Earlier, the mother of a U.S. Navy sailor who survived a direct hit to his sleeping berth during a collision at sea said her son kept diving to try to save his shipmates until the flooded berth began running out of air pockets, while others — believing the ship was under attack — hurried to man the guns.
Mia Sykes of Raleigh, North Carolina, told The Associated Press on Sunday that her 19-year-old son, Brayden Harden, was knocked out of his bunk by the impact, and water immediately began filling the berth, after their destroyer, the USS Fitzgerald, collided with a Philippine-flagged container ship four times its size off the Japanese coast.
The ships collided about 2:20 a.m. Saturday, when the Navy said most of the 300 sailors on board would have been sleeping, and authorities have declined to speculate on a cause while the crash remains under investigation.
Sykes says her son told her that four men in his berth, including those sleeping on bunks above and below him died, while three died in the berth above his.
“They did what they were trained to do,” said Sykes, who said she hopes her son, from Herrin, Illinois, can come home to be with family as he works through what happened. “You have to realize most of them are 18, 19 and 20-year-olds living with guilt. But I told him, ‘There’s a reason you’re still here and make that count.’ ”
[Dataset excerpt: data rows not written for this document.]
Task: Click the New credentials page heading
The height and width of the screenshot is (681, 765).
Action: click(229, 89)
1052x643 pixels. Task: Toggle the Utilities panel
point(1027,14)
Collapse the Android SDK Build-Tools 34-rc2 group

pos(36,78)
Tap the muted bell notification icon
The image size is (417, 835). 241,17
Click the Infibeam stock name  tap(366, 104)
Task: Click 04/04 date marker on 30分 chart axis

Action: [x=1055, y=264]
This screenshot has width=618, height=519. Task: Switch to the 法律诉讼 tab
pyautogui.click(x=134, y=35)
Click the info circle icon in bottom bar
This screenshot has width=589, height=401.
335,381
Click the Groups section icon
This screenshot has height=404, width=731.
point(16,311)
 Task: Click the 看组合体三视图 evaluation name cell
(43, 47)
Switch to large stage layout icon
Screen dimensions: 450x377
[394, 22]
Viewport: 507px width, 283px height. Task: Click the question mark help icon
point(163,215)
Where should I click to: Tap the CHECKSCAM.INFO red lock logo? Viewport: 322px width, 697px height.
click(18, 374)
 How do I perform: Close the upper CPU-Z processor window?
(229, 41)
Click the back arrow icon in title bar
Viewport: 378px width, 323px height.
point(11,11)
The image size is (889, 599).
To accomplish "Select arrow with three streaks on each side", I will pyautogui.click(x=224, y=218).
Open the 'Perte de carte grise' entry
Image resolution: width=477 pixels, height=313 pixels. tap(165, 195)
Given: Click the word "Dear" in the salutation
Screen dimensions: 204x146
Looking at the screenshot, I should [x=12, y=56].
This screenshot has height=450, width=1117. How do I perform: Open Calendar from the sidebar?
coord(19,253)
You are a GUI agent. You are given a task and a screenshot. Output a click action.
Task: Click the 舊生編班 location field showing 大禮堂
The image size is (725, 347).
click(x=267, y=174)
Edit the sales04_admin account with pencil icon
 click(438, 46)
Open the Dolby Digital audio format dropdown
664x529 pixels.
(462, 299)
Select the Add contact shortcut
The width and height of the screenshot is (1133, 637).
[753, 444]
Vice Adm. Joseph Aucoin, the commander of the Navy’s 7th Fleet, also described a harrowing scene as other sailors fought to keep the ship from sinking. Most of the damage is below the waterline, including a large gash near the keel, Aucoin said.
“So the water flow was tremendous, and so there wasn’t a lot of time in those spaces that were open to the sea. And as you can see now, the ship is still listing, so they had to fight the ship to keep it above the surface. It was traumatic,” Aucoin said.
The Navy called off the search for seven missing sailors Sunday after divers found a number of bodies in the ship’s flooded compartments, including sleeping quarters, Aucoin said at a news conference at the 7th Fleet’s home base in Yokosuka, Japan. He wouldn’t say how many bodies were recovered, pending notification of next of kin.
He said one machinery room and two berthing areas for 116 crew members were severely damaged from what he called a significant impact to its side. The destroyer returned to Yokosuka on Saturday evening with the help of tug boats.
The victims might have been killed by the impact of the collision or drowned in the flooding, said Navy spokesman Lt. Paul Newell, who led the media on a visit to get a firsthand look at the mangled destroyer. “The damage was significant,” he said. “This was not a small collision.”